Exponential Kodak
In 1975, Kodak invented digital photography. They buried it. In 2000, Blockbuster could have bought Netflix for $50 million. They laughed. The pattern keeps repeating, and right now, it's happening with generative AI. Only faster: exponentially, then instantaneously.
You know the Kodak story. In 1975, their own engineer built the first digital camera. Executives called it "cute" and told him not to talk about it. What's often missed: Kodak ran internal studies predicting digital would replace film within 10 to 20 years. They had the data. They had the prototypes. They still chose to use digital only to improve film quality rather than disrupt their own business. The breakthrough wasn't missing. The willingness to cannibalise their own cash cow was.
Kodak isn't alone. Xerox PARC built the Alto in the late 1970s: a machine with a mouse, graphical windows, WYSIWYG text, and networking, decades ahead of its time. Headquarters treated it as a research toy. Steve Jobs walked in, absorbed everything, and built the Macintosh. In September 2000, Netflix founders flew to Blockbuster's Dallas headquarters and offered to sell their struggling DVD-by-mail startup for $50 million. Blockbuster CEO John Antioco reportedly laughed off the idea. Within a decade, Blockbuster filed for bankruptcy whilst Netflix dominated home entertainment.
The incumbents didn't lack vision. They had prototypes, data, forecasts, even offers to buy the disruption. They just couldn't stomach the short-term pain of eating their own lunch before someone else did.
I've lived this before
This generative AI moment feels eerily familiar to me. Not because I read about Kodak, but because I experienced the same dynamic personally, about 25 years ago.
Back then, I was struggling with business intelligence automation using iReport, an open-source visual designer for JasperReports. I spent hours — sometimes six or seven — creating a single report that would save me maybe ten minutes of work per week. The maths looked terrible at first.
But I kept going. One report led to a second, a third, a fourth. James Clear calls this the "plateau of latent potential" in Atomic Habits: you put in work that seems to produce nothing, then suddenly everything compounds at once. That's exactly what happened. The more I built, the faster I got. The faster I got, the more I built.
All my colleagues had one or two administrative employees. I had zero. But cost savings weren't even the biggest win. The real payoff was insight. My colleagues hired expensive consultants for budgeting, payroll analysis, and forecasting. I didn't need consultants because I had dashboards with real-time information. I could see problems emerging and intervene immediately. I made better decisions, faster, with actual data instead of gut feelings and quarterly reports.
To be fair, my total headcount was similar to my peers. The difference was where I invested: more caregivers, nurses, and physiotherapists. Same cost, radically different capability.
Clear's point about habits applies equally to organisational capabilities: the results don't arrive linearly. You struggle, struggle, struggle, and then suddenly you're operating at a level others can't match.
Exponentially, then instantaneously
I'm sharing this because I see the same reluctance today with generative AI that I saw with business intelligence tools 25 years ago, and that Kodak showed with digital photography.
The excuse is always the same: "It's too early." "It's not mature enough." "We'll adopt it when it proves itself."
By then, you're Blockbuster watching Netflix eat your lunch.
Ernest Hemingway wrote about bankruptcy: "Gradually, and then suddenly." With AI, I'd revise that: Exponentially, then instantaneously.
The adoption curves are steeper. The capability improvements are faster. The window for catching up is narrower.

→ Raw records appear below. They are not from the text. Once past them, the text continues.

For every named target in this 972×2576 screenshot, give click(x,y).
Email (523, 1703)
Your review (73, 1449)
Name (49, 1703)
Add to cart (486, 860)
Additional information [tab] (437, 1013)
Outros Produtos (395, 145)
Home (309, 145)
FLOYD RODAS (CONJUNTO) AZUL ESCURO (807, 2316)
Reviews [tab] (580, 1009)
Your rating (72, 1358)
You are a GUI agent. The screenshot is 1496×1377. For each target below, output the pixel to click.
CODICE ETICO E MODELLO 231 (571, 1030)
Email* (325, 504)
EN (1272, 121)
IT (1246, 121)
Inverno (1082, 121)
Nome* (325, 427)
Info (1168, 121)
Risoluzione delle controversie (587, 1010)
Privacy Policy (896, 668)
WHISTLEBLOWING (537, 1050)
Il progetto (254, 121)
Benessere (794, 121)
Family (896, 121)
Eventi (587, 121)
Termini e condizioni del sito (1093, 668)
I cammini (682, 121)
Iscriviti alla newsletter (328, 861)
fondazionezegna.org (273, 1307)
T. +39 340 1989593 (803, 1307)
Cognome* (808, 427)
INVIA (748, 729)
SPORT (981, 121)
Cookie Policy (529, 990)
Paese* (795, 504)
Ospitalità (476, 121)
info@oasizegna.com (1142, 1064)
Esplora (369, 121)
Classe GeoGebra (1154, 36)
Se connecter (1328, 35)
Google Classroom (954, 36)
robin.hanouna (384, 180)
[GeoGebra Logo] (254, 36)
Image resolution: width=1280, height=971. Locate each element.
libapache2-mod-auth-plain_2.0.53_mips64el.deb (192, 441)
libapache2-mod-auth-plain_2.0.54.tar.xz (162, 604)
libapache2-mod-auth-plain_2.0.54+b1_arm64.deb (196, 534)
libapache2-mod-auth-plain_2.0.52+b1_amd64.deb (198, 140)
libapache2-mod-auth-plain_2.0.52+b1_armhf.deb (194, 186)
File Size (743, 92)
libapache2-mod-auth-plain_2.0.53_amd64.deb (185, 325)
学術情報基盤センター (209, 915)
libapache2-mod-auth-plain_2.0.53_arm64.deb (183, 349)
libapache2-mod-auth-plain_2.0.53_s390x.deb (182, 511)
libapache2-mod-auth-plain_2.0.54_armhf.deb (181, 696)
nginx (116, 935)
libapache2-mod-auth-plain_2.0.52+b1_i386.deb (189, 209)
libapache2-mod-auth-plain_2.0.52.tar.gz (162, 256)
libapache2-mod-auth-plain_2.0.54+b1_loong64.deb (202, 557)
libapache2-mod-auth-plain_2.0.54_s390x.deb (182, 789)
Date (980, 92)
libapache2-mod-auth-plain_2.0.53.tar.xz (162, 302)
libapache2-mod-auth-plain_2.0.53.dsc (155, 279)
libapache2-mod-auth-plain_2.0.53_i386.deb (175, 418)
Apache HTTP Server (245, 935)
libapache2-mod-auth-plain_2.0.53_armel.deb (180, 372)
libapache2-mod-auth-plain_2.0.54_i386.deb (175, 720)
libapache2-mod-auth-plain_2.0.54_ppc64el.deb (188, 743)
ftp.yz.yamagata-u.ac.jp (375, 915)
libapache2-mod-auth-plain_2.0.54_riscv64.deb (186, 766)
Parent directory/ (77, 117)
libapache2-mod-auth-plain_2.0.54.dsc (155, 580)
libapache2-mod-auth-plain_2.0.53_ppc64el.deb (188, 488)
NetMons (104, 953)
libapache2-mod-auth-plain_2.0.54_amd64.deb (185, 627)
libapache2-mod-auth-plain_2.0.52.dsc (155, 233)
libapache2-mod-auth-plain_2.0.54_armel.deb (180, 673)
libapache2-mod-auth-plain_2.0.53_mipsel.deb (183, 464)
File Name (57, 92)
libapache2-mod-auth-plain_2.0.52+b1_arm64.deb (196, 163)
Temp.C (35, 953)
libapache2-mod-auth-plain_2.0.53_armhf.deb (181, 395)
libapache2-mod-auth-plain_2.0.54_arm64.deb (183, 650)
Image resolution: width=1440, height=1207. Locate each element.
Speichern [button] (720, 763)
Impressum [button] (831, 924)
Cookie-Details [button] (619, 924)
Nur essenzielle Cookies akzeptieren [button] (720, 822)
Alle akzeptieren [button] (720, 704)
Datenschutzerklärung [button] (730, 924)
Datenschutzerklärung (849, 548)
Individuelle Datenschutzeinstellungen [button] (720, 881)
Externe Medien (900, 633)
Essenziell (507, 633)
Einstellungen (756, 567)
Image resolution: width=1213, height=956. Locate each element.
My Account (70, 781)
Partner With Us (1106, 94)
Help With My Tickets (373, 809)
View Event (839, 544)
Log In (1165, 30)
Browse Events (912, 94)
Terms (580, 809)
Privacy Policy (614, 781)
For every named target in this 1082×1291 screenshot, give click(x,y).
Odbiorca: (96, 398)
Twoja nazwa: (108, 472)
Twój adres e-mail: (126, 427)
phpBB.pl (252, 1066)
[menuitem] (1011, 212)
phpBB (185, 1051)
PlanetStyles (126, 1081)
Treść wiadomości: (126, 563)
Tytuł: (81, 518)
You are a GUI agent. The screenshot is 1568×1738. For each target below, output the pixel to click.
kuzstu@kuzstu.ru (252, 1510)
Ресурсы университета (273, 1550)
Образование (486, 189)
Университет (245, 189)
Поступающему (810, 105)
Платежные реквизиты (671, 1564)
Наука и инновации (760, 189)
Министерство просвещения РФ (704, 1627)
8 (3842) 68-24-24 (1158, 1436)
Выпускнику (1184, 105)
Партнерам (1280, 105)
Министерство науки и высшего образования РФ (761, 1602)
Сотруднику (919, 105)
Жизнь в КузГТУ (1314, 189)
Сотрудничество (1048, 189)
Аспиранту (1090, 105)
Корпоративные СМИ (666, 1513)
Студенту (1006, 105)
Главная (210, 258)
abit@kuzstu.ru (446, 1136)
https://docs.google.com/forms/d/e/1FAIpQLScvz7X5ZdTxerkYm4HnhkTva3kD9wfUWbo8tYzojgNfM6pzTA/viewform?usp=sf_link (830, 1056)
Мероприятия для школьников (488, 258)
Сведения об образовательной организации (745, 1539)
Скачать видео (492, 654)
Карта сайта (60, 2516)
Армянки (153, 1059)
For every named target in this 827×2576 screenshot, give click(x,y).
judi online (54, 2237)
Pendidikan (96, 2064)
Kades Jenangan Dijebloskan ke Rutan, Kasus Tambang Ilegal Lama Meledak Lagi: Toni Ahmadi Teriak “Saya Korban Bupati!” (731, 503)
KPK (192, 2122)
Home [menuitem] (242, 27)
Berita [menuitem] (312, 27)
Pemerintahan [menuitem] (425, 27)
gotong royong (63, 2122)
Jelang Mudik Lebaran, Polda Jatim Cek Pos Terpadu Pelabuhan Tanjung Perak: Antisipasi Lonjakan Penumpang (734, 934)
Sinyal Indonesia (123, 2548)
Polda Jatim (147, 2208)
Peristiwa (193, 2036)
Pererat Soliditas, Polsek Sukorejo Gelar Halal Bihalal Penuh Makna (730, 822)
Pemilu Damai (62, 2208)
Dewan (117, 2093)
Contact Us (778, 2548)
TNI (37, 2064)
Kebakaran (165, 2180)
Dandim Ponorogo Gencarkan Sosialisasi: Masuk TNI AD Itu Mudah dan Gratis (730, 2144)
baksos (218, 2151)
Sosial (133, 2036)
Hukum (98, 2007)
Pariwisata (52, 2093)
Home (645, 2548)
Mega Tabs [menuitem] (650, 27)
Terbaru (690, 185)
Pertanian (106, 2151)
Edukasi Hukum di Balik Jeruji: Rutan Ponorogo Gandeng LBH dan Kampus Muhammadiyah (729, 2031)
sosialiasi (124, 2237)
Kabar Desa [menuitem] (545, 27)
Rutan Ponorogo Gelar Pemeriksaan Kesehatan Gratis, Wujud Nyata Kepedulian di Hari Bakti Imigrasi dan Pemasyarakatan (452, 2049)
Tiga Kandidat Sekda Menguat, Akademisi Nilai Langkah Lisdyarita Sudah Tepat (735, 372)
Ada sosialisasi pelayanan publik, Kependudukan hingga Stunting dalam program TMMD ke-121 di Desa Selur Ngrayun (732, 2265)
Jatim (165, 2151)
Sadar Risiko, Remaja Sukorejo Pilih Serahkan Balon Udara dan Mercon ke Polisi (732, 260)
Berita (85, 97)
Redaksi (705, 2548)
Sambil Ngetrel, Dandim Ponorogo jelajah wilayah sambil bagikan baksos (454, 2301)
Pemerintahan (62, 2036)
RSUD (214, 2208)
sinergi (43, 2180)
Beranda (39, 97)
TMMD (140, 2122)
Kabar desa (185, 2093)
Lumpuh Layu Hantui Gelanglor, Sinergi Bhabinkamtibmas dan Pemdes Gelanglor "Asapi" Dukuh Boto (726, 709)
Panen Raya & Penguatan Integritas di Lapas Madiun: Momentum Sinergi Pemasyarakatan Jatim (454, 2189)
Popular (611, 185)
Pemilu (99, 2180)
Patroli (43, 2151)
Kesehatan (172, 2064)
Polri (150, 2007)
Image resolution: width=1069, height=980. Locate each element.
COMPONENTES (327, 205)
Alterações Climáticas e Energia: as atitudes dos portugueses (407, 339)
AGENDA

If your company isn't experimenting with generative AI right now, if your teams aren't painstakingly struggling with it at 2am to learn what it can and can't do, I give you two to three years. That's the timeline I see for many businesses to simply stop existing.
Most people around me dramatically underestimate how fast and how impactful this change will come. Yes, there will be layoffs. But there will also be displacement, new types of work, and massive opportunities for those who started early enough to compound their learning.
The experiment I'd suggest
Pick one repetitive task in your work. Spend two hours trying to automate or augment it with AI. Document what worked, what failed, what surprised you. Repeat next week. And the week after.
The snowball starts small. It always does.